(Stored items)
--------

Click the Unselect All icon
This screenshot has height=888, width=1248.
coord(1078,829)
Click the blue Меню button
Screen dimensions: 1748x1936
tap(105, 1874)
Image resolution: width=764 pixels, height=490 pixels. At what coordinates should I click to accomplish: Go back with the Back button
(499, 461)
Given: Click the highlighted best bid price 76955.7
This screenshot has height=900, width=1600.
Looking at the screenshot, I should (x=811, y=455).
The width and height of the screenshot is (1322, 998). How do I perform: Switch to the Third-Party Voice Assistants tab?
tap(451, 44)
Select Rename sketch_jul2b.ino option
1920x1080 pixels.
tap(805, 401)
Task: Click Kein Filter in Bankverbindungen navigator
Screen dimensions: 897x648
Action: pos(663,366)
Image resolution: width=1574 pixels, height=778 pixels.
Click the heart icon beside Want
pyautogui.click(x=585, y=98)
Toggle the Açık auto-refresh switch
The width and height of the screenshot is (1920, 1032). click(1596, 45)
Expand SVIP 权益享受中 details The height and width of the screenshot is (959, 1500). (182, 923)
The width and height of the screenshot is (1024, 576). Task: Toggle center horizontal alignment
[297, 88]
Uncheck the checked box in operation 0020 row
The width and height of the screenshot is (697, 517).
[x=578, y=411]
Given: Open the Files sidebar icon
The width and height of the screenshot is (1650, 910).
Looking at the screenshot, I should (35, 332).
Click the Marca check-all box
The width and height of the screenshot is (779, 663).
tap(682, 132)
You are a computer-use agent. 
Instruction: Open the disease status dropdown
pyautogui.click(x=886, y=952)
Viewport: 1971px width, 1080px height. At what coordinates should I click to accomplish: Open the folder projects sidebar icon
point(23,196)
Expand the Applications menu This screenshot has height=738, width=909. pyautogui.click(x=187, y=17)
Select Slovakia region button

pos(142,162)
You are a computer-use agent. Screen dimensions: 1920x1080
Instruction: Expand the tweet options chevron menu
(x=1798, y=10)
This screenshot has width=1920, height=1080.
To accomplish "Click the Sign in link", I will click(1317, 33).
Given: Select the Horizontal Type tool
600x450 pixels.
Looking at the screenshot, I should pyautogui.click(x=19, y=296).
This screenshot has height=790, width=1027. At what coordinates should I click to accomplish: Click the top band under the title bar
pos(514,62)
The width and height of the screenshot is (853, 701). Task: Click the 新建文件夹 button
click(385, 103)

--------

- [What to do] Please restate the lines between the line holding "Image resolution: width=1574" and the line holding "Expand SVIP 权益享受中", inclusive, word for word.

- [Complete answer]
Image resolution: width=1574 pixels, height=778 pixels.
Click the heart icon beside Want
pyautogui.click(x=585, y=98)
Toggle the Açık auto-refresh switch
The width and height of the screenshot is (1920, 1032). click(1596, 45)
Expand SVIP 权益享受中 details The height and width of the screenshot is (959, 1500). (182, 923)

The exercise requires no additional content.